There is 4 times larger contact area of the clamp, ensuring it is firmly fixed on the desk which helps reduce any unnecessary noise. Additionally, to help with the tidiness around your workspace, there’s an integrated hook for easy placement of your headphones.

Unlike the other models we’ve reviewed, the cable management is a little bit underwhelming. But considering the price. The Tonor microphone stand arm is still a great bargain!

InnoGear Microphone Boom Arm

InnoGear Microphone Arm Stand, Heavy Duty Mic Arm Microphone Stand Suspension Scissor Boom Stands with Mic Clip and Cable Ties for Blue Yeti Snowball Hyper X QuadCast SoloCast Fifine Gaming (Medium)


A highly portable boom arm that takes up just a few minutes to set up. The InnoGear functionality offers high-end performace while undercutting it’s competitors in price.


  • Portable
  • Great value for the money


  • Cable management isn’t built-in, only external cable ties

InnoGear is the only truly portable boom arm on our list. It’s super easy to carry around due to its foldable design. Even though there are a lot of moving parts, thanks to the excellent build quality adjusting the boom arm don’t make a lot of noise.

The maximum weight capacity of 3.5 lbs is enough to support most microphones such as the Shure SM7B with additional light gear attached to the boom arm itself.
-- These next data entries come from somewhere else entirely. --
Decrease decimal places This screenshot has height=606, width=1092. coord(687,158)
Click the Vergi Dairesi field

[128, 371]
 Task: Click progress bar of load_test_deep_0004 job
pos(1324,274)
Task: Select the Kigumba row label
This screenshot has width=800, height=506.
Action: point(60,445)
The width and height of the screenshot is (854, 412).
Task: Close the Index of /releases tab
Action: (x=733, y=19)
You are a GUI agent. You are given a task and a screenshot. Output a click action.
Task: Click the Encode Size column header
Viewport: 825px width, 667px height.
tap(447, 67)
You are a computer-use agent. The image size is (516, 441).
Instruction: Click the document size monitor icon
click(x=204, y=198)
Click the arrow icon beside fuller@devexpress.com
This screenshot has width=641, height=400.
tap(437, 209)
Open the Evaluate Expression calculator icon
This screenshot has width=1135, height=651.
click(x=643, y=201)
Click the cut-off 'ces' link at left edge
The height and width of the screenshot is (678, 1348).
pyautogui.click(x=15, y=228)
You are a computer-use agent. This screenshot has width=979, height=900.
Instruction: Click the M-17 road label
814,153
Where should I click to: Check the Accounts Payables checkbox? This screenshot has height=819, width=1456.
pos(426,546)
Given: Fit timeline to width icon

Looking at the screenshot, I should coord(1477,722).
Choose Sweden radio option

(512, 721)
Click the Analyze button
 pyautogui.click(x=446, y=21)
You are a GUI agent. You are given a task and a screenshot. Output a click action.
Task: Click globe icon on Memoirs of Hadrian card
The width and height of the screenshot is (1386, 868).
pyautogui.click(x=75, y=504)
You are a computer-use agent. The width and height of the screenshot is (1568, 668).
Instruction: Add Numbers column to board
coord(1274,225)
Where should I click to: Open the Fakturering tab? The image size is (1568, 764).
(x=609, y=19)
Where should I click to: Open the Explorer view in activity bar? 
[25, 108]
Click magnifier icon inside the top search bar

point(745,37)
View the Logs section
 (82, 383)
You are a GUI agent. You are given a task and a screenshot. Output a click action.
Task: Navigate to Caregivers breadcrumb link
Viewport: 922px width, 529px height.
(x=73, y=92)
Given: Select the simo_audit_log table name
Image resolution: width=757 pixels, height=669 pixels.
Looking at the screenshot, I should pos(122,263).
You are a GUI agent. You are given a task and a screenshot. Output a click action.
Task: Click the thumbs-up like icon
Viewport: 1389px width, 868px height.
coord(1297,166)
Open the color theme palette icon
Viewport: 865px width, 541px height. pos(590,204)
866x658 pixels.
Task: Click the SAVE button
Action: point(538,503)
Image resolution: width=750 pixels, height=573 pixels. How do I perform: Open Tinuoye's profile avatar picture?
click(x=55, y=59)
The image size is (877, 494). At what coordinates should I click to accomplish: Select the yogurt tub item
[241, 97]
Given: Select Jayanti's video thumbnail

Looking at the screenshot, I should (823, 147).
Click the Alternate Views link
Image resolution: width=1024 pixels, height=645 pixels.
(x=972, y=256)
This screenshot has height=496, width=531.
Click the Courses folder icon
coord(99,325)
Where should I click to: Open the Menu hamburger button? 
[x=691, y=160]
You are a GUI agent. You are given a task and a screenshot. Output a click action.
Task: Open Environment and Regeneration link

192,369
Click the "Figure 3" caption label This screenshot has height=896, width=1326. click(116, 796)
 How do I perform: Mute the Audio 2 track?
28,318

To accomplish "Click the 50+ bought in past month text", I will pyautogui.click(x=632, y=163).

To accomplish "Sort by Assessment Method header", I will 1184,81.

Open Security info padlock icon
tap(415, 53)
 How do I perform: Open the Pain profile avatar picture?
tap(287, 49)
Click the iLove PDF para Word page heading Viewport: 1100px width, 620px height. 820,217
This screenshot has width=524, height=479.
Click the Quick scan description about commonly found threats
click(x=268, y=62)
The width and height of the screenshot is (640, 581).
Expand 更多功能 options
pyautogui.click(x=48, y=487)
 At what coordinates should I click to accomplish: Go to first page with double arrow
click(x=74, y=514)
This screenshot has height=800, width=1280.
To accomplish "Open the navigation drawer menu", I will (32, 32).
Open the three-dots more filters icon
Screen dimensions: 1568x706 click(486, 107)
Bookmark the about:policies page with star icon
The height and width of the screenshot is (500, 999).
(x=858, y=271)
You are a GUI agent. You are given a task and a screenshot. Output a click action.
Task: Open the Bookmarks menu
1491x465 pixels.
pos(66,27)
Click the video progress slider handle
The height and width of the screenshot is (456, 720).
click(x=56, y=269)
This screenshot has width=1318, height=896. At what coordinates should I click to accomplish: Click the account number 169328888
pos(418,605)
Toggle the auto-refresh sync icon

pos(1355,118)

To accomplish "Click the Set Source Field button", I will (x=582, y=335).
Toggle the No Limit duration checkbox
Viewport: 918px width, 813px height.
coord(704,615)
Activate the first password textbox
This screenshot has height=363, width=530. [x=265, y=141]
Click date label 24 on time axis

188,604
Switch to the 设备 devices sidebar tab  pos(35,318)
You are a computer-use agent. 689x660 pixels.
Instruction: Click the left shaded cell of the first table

Assembly is really easy thanks to the clamps which don’t require much work. It’s basically tightening a few screws here and there and the boom arm is ready for use.

Additionally, the InnoGear boom arm supports 360-degree rotation and the reach extends up to 27” vertically and horizontally, so if you find a good spot on your desk, it’s enough to easily find a position that suits you.

Final Thoughts

Thanks to the huge amount of boom arms available on the market, you can find a boom arm perfectly suitable for the Shure SM7B. We strongly encourage you to do your own research before making the final decision, but if you opt to go with one of the models we’ve mentioned for your Shure SM7B mic, you can rest assured you are getting a good quality boom arm. All of the models we’ve reviewed today are versatile enough to cover the basic to most advanced boom arm needs. You can’t go too wrong with any of them!